Step 4: Define the system prompt

The system prompt is the contract with the model. It tells Llama 3.3 70B to stay grounded in the retrieved context, cite the source file, and refuse to guess when the answer is not present.

SYSTEM_PROMPT = """You are an internal company knowledge assistant.
Answer the user's question using ONLY the provided context below.
If the context does not contain the answer, say "I don't have that information."
Cite the source filename for every fact you use.

Context:
{context}
"""

Step 5: Assemble the agent

Finally, wire retrieval and generation together. The agent searches for the top 3 chunks, injects them into the system prompt, and calls Oxlo.ai.

def ask_agent(question):
    hits = retriever.search(question, top_k=3)
    context = "\n\n".join(
        f"[Source: {h['source']}]\n{h['text']}" for h in hits
    )
    prompt = SYSTEM_PROMPT.format(context=context)

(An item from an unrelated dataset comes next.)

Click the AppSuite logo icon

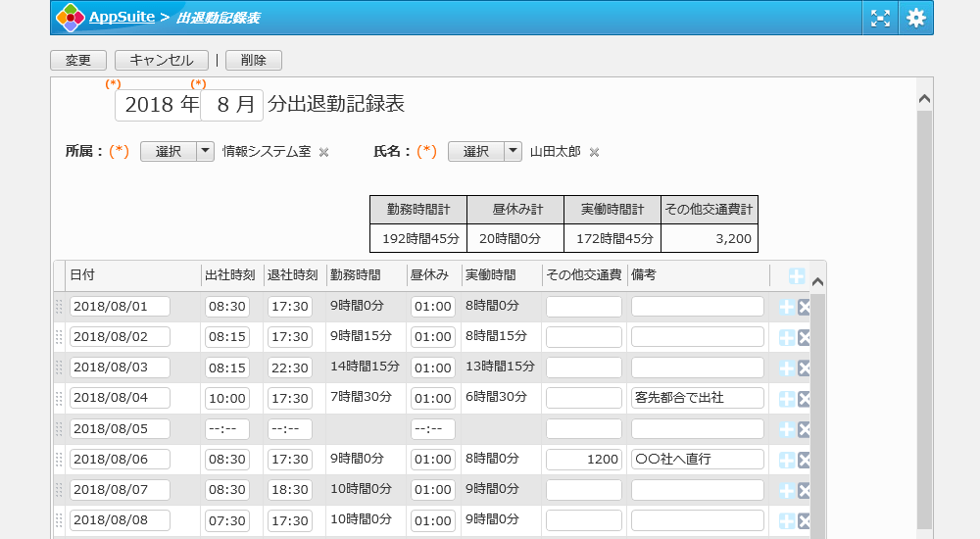pos(70,18)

    response = client.chat.completions.create(
        model="llama-3.3-70b",
        messages=[
            {"role": "system", "content": prompt},
            {"role": "user", "content": question},
        ],
    )
    return response.choices[0].message.content, hits

answer, sources = ask_agent("What is our password rotation policy?")
print(answer)

Run it

With a few sample docs in place, running the script produces a grounded answer. Here is what I see after adding our security runbook:

$ python company_agent.py
Loaded 12 chunks
Embedded 12 chunks

Answer:
All production credentials must be rotated every 90 days.
[Source: security-runbook.md]

Because the prompt explicitly restricts the model to the retrieved text, hallucinations drop sharply compared to asking the model raw.

Wrap-up

This agent is already useful, but two upgrades matter. First, add a re-ranking step with a cross-encoder to improve retrieval accuracy once you pass a few hundred documents. Second, if your source material is massive, swap in Kimi K2.6 on Oxlo.ai; its 131K context window lets you retrieve larger chunks or more of them per request without worrying about token costs, since Oxlo.ai charges per request, not per token.